The conclusion is that you might be able to split the data with some confounder like this such that you find a subgroup with positive vaccine efficacy, but the other subgroup is going to have a negative efficacy (and more negative than the overall efficacy).
The other thing I’m working on is answering the question just what the data would have to look like if the overall vaccine efficacy was, as has been claimed, something like 95% ? I’ll leave that for another time.
Meanwhile it’s time for the Rincewind of Experts at these Heath Guilds to remember to take their dried frog pills.
If you haven’t read any of the Discworld novels by Terry Pratchett some of my comments might seem a little odd.

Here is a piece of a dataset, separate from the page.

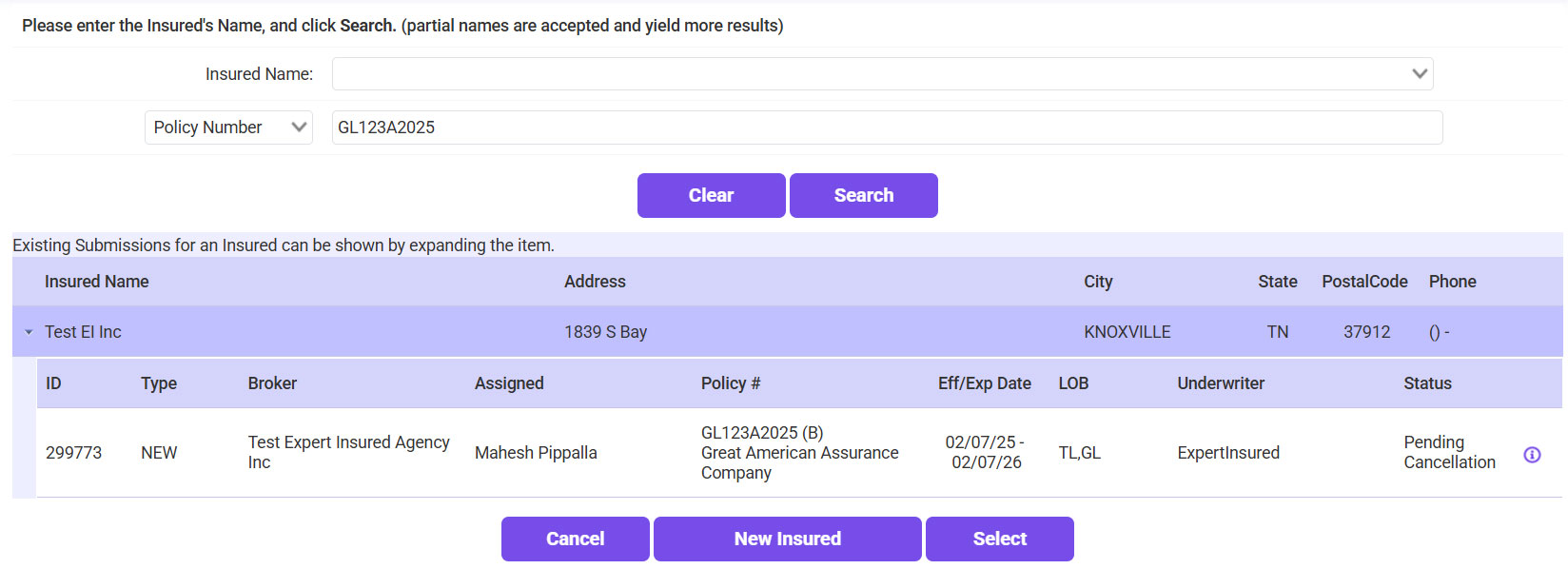Click the Status column header
Image resolution: width=1568 pixels, height=569 pixels.
point(1427,383)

Rincewind was a particularly inept and unpleasant wizard in his books
In the Discworld series there is something called L-space. It’s what happens in a library where the sheer weight of the words distorts the space around it. L-space is a very dangerous place and can only be navigated by competent Orang-Utans.
In essence if you split into subgroups and the overall vaxxed percentage is 70% then if the subgroups have over 30% vaxxed percentage it is not possible to have overall negative efficacy with positive efficacy in the subgroups - at least one of them must have a negative efficacy. I’m fairly confident the result is true in general, but have only been able to prove it fully (so far) in this more limited case where if the overall vaxxed percentage is X and the subgroups have a vaxxed percentage greater than 100 - X, the result holds.
Apologies - the original version of this (which you will have received by email) had a couple of slips. I got carried away with the spot/no spot diagram and the original didn't make sense. The article has now been updated so if you click the link to see it on the website (rather than going off the email version) you should see the updated version.
Good essay. Hang in there, Rudolph Rigger. The lies and gaslighting are meant to demoralize; part of the plan. You are sane and able to spot the lies.